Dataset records
•••••

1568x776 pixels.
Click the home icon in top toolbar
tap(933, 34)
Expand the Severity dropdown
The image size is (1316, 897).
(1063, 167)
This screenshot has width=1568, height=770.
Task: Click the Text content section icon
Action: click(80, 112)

•••••

• [Work instruction] Please copy out the records exactly as they appear.

• [Result of the exercise]
1568x776 pixels.
Click the home icon in top toolbar
tap(933, 34)
Expand the Severity dropdown
The image size is (1316, 897).
(1063, 167)
This screenshot has width=1568, height=770.
Task: Click the Text content section icon
Action: click(80, 112)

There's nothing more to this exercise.